『アンラッキー・セックスまたはイカれたポルノ』の自由さ
ルーマニアのラドゥ・ジューデ監督の『アンラッキー・セックスまたはイカれたポルノ』をようやく見た。ルーマニアの現在を皮肉ったエッセーのような自由自在な作品で、日本にはないタイプ。人によっては「これは映画ではない」と言うかもしれないが、昨年のベルリンの金熊賞受賞作だ。
第一部、名門中学の教師・エミはブカレスクの街をイライラしながら歩く。自分と夫との性行為の映像が、ネット上に流出したからだ。夫が趣味で撮影したものがパソコンを修理に出したのが原因らしい。その日の夜には保護者達との会議があり、落ち着かない。薬局で安定剤を買って飲むが。

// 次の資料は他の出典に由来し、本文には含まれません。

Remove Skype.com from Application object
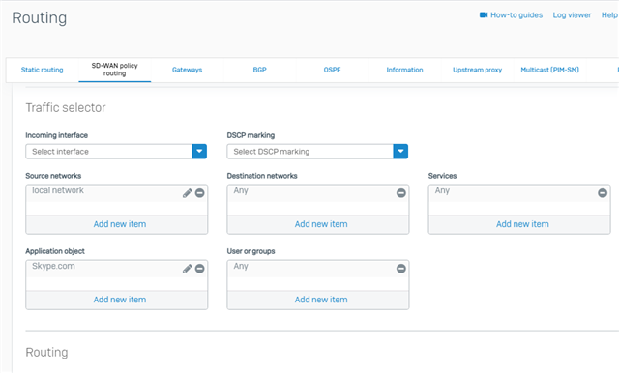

コロナ禍でマスクをして歩くが、マスクをするしないであちこちで揉めている。違法駐車を注意されて逆切れする者もスーパーのレジで揉める者もいる。ブカレストの街にはろくでもない者しかいないかと思いながら校長の家に着くと、そこには寝たきりの老婆が垂れ流し状態。
第二部はいくつものテーマで短い映像が果てしなく出てくる。「真実」「戦争」「先住民」「ペニス」「ポルノグラフィ」と言った言葉が出て映像が流れるが、半分くらいしか意味がわからない。たぶんルーマニアの歴史や社会や文化を知らないと、そのブラックユーモアの感じはすべては理解できないが、それでも楽しい。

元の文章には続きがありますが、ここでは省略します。